The lira AOI was a special banknote circulating in Italian East Africa (Africa Orientale Italiana, or AOI) between 1938  and 1941.

Data

When Fascist Italy imposed the Italian lira in Ethiopia in 1936, it decided upon a rate of 3 lire = 1 thaler. Ethiopians were obliged by law to change their coins and banknotes but considering that the thaler was a silver coin with a value 28 times higher than the lira, they began to hide them to retain the metal value. The Italian government declared this practice illegal, but in 1938 issued a new banknotes "lira AOI" at a better rate of 4.5 lire = 1 thaler for citizens who would willingly exchange their silver coins at the Bank of Italy. 

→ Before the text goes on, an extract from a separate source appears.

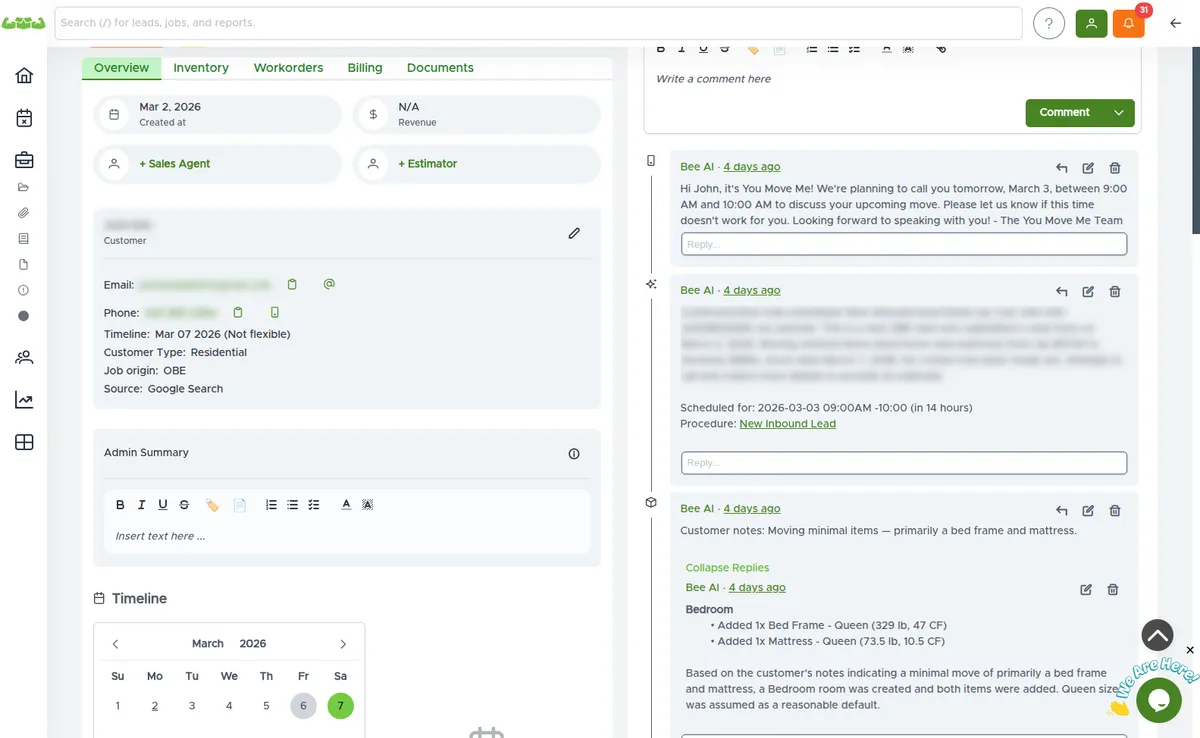Click the yellow highlight swatch in the editor
The image size is (1200, 738).
[x=212, y=504]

Very few people accepted this and in 1939 they were offered a second possibility at a rate 5 lire = 1 thaler. In Italian Somaliland, the lira was already circulating. In Ethiopia, the lira replaced the Ethiopian thaler (issued  by the Bank of Ethiopia) whilst in Eritrea it replaced the Eritrean tallero, a silver coin minted in Italy. It also briefly replaced the East African shilling in British Somaliland under Italia occupation between 1940 and 1941, when the lira AOI was offered at a rate 13 lire = 1 thaler. 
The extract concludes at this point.